# O que fazer
a. Transcreva do trecho apresentado a parte que vai de "Ele habituou-se a" até "sua dimensão geopolítica.".
b. Segundo o trecho apresentado, quem inventou o sistema?
c. Enumere todos os nomes próprios de pessoas e de organizações que surgem no trecho apresentado.

# Trecho apresentado
________________
Ele habituou-se a desprezar escândalos e apelos à demissão porque sempre teve assegurado o voto da grande maioria das federações: 180 dos 209 países membros são pobres. É barato “comprar” os seus votos, não apenas com envelopes de dinheiro mas com benesses e subsídios à actividade das suas federações. E também com um toque político: Blatter é o “presidente dos pobres” e dos “emergentes”. O inventor do sistema foi o seu antecessor e mestre, o brasileiro João Havelange. Este fazia crer que defendia o “resto do mundo” contra a “aristocracia” do futebol europeu. O mesmo repetia Blatter: “Sou o único que vos protege contra a ambição de a UEFA dominar a FIFA.” A demissão de Blatter não eliminará esta fractura histórica nem a sua dimensão geopolítica.
________________
# Informação apresentada

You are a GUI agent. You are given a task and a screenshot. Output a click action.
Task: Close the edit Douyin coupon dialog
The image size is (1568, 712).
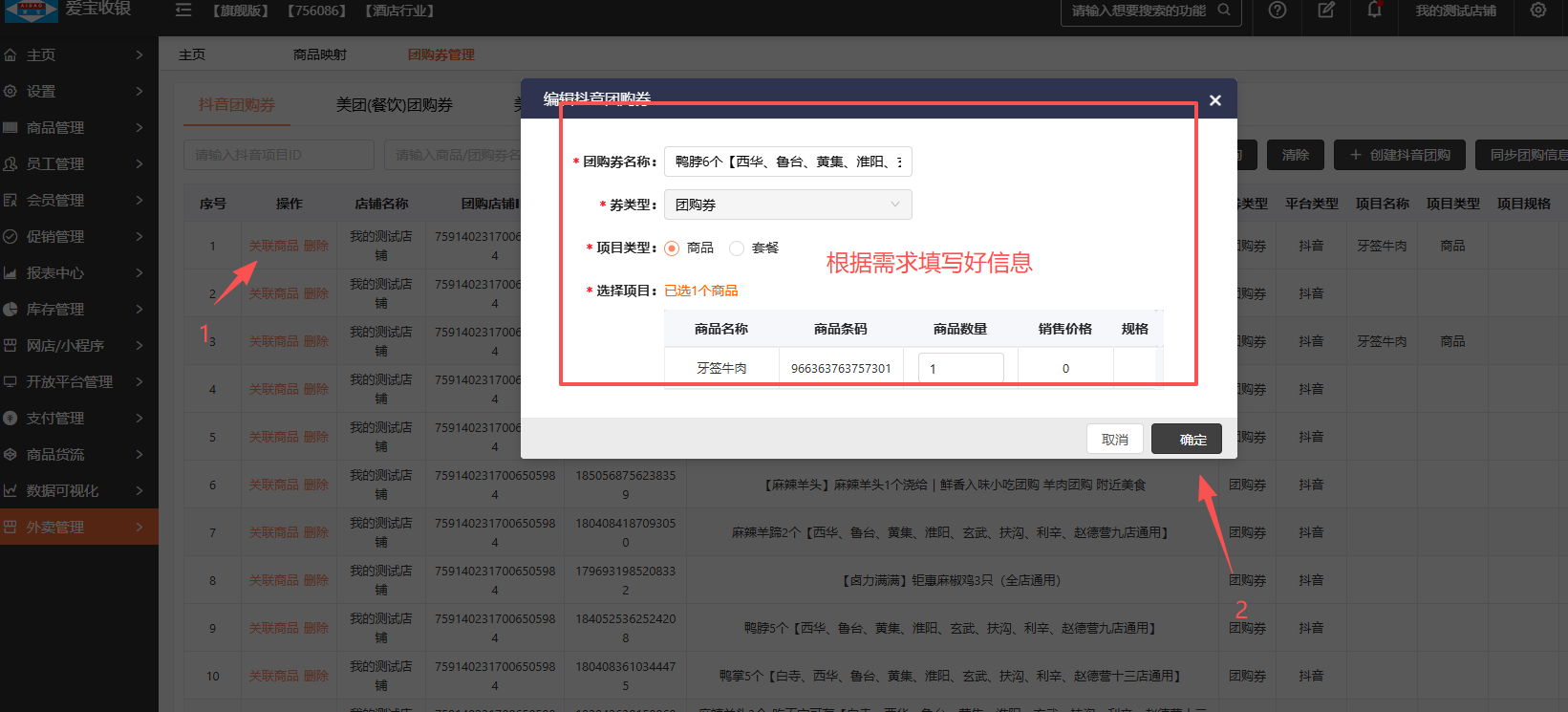coord(1214,100)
________________
# Respostas
a.
Ele habituou-se a desprezar escândalos e apelos à demissão porque sempre teve assegurado o voto da grande maioria das federações: 180 dos 209 países membros são pobres. É barato “comprar” os seus votos, não apenas com envelopes de dinheiro mas com benesses e subsídios à actividade das suas federações. E também com um toque político: Blatter é o “presidente dos pobres” e dos “emergentes”. O inventor do sistema foi o seu antecessor e mestre, o brasileiro João Havelange. Este fazia crer que defendia o “resto do mundo” contra a “aristocracia” do futebol europeu. O mesmo repetia Blatter: “Sou o único que vos protege contra a ambição de a UEFA dominar a FIFA.” A demissão de Blatter não eliminará esta fractura histórica nem a sua dimensão geopolítica.

b. O brasileiro João Havelange, antecessor e mestre de Blatter.

c. Blatter, João Havelange, UEFA, FIFA